Benim de bir fikrim yok...

Dün Zagreb maçının Fransız hakemini izleyince, içim ferahladı. Zira ben sadece bizim hakemlerin 'Futbola Fransız' olduğunu sanıyordum. Dün gördüm ki Jerome Brisard da Fransız! İlk yarıdan birkaç örnek.

Adam Fenerbahçe'ye taç attırmadan soyunma odasına gitti. En-Nesyri gole giderken kendini yere atan rakip oyuncunun tedavisi için pozisyonu kesti. Sağlık her şeyden önemli elbette ama bizim de ruh sağlığımızı bozmaya hakkınız yok.

Ayrıca bütün faul kokan ikili mücadelelerde takdir haklarını rakipten yana kullandı. Bazen bizimkiler de kendini kolay yere attı. Çok kızıyorum. O seni ittiğinde düşüyorsan, daha güçsüzsün demektir. Niye rakip değil de sen yere düşüyorsun.

Sen ayakta kal, o hakemden medet umsun! Hani bu olumsuzlukları yazdım diye, Fenerabahçe'nin 'Sütten çıkmış ak kaşık' olduğunu sanmayın. Yahu arkadaş Dinamo Zagreb'de kim! 300 milyon euro değerinde takım kurmuşsun, rakip 79 milyon euro.

Yani terazinin kefesine koysan 4 katından ağır. Yedek kulübesindekileri satsan 2 tane Zagreb kurarsın. Elbette futbolda kağıt üzerindeki değer maç kazanmıyor. Ama arkadaş "Ağırlığınızı" koyun sahaya.

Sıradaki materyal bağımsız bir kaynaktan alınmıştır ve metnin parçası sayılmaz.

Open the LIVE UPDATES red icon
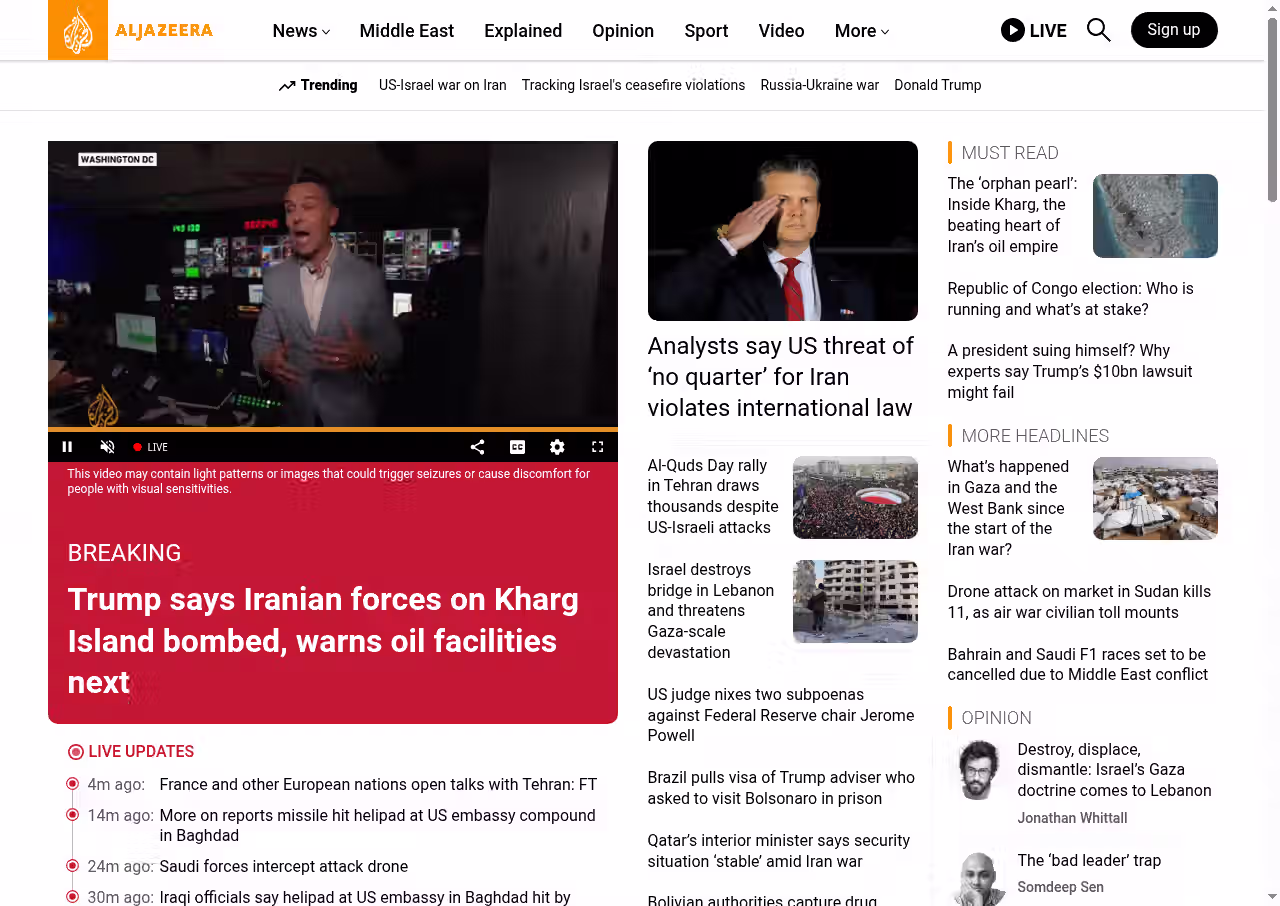 click(76, 752)
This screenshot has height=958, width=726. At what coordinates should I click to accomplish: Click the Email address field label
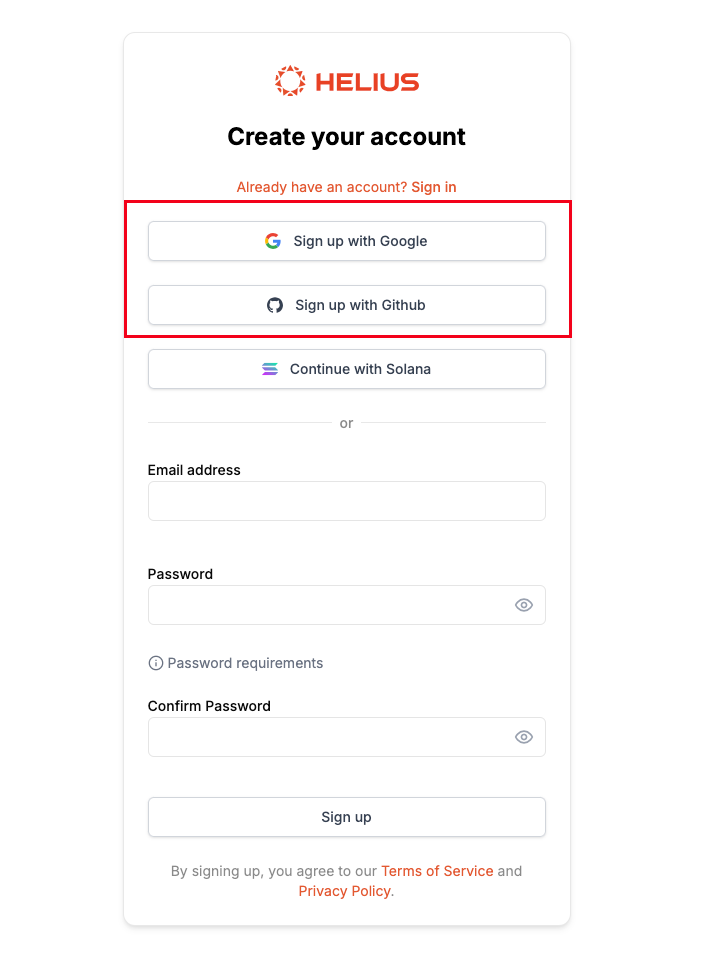click(194, 470)
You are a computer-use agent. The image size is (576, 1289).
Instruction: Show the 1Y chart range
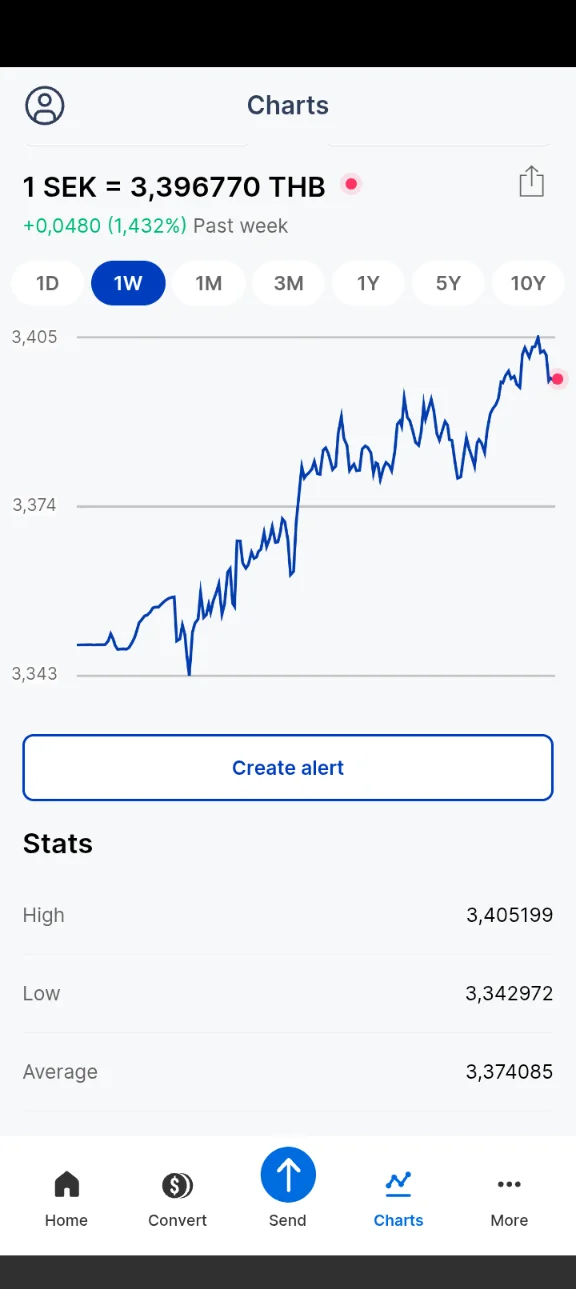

Niye tedirgin ve özgüven sorunu yaşıyorsunuz.

Koskoca Fenerbahçe'nin formasını giymenin verdiği bir gurur bir savaşçı ruh arıyor insan. Zagreb karşısında ayaklarınız titrer, panik yaparsanız yakışır mı Adamlar resmen Fenerbahçe'nin hediye ettiği golle öne geçtiler.

Onların da doğrusu gol atası yoktu ama Fenerbahçe ikram edince de ne yapsınlar! Allah'tan Szymanski cevap verdi de utanç tablosu skor tabelasında kalıcı olmadı. Gol duran toptan geldi.